» **Description of the task**: Count how many lines below include the word "computer". Answer with a number only.

□ □ □ □

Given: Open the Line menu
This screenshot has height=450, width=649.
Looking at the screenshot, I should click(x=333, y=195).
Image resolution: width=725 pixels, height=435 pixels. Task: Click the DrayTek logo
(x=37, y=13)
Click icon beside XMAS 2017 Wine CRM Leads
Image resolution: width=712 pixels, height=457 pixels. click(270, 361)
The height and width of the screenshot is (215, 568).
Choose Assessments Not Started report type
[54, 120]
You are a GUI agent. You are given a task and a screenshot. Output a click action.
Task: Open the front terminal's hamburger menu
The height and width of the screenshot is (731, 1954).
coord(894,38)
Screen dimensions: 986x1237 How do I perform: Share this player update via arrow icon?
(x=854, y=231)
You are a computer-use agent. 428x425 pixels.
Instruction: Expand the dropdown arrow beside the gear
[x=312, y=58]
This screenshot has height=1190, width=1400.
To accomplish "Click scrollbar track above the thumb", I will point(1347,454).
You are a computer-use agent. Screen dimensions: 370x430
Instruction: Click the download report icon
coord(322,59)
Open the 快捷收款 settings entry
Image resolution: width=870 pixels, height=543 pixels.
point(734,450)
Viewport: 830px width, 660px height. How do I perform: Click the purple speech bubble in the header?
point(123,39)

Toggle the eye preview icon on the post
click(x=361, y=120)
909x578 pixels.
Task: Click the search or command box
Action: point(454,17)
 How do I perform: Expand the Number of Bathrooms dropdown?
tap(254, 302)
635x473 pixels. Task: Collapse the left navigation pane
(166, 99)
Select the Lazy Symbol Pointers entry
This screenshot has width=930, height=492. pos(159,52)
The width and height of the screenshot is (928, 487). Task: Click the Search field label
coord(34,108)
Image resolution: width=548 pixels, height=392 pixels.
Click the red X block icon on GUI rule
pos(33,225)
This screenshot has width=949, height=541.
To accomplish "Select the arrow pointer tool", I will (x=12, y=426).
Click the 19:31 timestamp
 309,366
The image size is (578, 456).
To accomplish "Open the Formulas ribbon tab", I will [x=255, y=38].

□ □ □ □

» **Answer for the task**: 2